Elisabeth shakes her head again, more adamantly now. “No place is as safe as Unterboihingen.”
“Then no place is safe at all. Elisabeth, you know it’s true.” He pauses, gathering his thoughts and his quailing heart. He says carefully, “You can’t be here when—”
“Don’t say it. Don’t think it. If we go anywhere, you’ll come with us.”
“They’ll find me.” The SS. The rifle against his chest. “They already know my name. What was that business with the stork if not some kind of threat?
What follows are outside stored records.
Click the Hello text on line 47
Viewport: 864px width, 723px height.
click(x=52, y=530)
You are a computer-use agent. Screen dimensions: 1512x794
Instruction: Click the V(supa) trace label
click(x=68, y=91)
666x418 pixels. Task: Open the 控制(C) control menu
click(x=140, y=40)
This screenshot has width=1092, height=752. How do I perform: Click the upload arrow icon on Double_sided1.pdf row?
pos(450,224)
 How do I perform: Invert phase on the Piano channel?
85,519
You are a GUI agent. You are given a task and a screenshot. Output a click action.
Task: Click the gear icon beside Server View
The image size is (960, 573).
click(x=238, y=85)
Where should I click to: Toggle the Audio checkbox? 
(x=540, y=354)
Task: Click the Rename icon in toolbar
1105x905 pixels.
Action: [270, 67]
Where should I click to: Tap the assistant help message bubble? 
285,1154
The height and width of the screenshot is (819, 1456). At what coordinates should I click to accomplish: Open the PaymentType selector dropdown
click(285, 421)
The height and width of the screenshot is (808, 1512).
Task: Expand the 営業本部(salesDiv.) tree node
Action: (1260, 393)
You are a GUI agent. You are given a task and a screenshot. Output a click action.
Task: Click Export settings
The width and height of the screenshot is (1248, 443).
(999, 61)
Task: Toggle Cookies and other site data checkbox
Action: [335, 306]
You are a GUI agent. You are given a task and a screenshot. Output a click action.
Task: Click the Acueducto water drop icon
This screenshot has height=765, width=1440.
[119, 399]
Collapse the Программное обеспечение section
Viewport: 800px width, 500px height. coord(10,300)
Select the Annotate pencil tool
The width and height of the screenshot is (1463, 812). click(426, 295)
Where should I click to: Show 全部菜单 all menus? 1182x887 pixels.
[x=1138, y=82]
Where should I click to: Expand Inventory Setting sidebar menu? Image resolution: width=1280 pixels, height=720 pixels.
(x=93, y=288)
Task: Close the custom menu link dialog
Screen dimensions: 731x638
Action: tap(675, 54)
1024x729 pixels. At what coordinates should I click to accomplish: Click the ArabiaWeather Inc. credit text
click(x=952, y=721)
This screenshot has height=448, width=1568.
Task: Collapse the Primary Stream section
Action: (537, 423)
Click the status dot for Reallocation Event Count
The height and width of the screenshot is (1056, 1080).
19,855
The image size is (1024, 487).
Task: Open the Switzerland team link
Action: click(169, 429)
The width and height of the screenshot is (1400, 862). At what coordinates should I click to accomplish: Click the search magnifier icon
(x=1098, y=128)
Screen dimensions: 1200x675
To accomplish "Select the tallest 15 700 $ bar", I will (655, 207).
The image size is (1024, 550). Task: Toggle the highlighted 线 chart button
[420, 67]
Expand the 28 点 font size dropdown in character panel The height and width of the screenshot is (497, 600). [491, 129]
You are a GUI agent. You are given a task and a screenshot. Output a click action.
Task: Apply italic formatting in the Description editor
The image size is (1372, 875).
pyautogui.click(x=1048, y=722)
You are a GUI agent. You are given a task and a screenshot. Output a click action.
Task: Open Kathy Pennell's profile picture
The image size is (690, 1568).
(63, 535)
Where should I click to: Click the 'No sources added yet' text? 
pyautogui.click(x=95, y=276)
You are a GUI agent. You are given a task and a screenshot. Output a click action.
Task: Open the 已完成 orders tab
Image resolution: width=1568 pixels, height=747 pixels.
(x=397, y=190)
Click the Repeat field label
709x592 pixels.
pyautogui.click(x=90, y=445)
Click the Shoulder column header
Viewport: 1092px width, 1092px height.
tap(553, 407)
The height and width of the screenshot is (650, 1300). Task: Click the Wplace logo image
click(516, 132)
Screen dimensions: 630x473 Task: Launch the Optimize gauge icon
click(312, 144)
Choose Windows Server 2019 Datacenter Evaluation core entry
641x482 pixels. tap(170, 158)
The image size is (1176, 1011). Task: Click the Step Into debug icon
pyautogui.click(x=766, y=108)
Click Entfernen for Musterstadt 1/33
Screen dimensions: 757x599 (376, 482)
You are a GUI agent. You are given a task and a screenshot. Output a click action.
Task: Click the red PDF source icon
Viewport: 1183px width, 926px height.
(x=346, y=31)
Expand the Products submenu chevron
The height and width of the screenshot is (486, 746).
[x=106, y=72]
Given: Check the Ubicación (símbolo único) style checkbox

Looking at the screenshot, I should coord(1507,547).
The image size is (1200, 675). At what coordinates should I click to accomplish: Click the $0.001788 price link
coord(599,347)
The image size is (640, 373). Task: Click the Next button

An attempt to silence the band, to warn me…” He sighs and works his fingers up under his lenses to press hard against his eyes. His thoughts are tumbling, impossible to sort. “M?belbauer must have told them about me—them, whomever he speaks with, his friends in the Party. He hates me—”
“If he hates you,” Elisabeth says, resolute, “it’s only because of me. I told him I would never betray our marriage. That’s why he’s bent on destroying us both. So you see, it’s my fault. If you stay here, then I will stay, too.”
He takes her hands, muted for a moment by his admiration for her. What strength, what bravery! If only he were half as courageous. He kisses her palms. “It’s not your fault—never blame yourself. But think of the children, Elisabeth. We have a duty to keep them safe.”
She doesn’t try to argue; she knows he is right. “How much longer do we have? Together?”
“I don’t know. But the sooner you leave, the better. We’ve waited too long already, and the waiting is dangerous.”
She looks away, refusing to see the sense in his words. Tears have burned her cheeks. But still, she doesn’t argue.
“Can you have the children ready to travel by tomorrow morning?”
“I suppose, if I must.”
“Good. I’ll write a letter for my sister. You must give it to her when you meet.”
Elisabeth’s eyes flash. “She doesn’t even know we’re coming? Anton—”
“Anita will take you in, and gladly… but she’ll want word from me, too. And I want to say my farewells to her, before I’m taken. She was always good to me.”
At the train station, he tells the children brightly that they are going to visit their aunt Anita—though they have never seen her before. They do not know her.
“We’ll all be back together soon,” he says. But he can feel Al’s hard stare as he says those words. The boy can tell when he is being deceived.
Anton takes Albert’s hand, as you would do with a grown man. “I’m proud of you, son. Proud of the man you’re becoming, the man you’ll be someday.”
He removes the watch from his pocket. Albert takes it, startled, and turns it over and over, tilting it so the polished casing gleams.
“My father gave this to me,” Anton says. “I want you to have it now.”
Al nods. He closes his fist around the watch. “I’ll try. I’ll try to make you proud.” The boy is struggling not to cry, fighting with all his strength to hold back his weeping.
Anton takes him by the shoulder and leans close, so only Al can hear. “Men cry, son. All the time. Never be ashamed of your feelings. Your feelings are your compass. They guide you to what’s right.”
The tears break at last, spilling down the boy’s freckled cheeks. “I won’t tell them what’s really happening,” he says. “Paul and Maria.”
“Not until they’re old enough to understand.”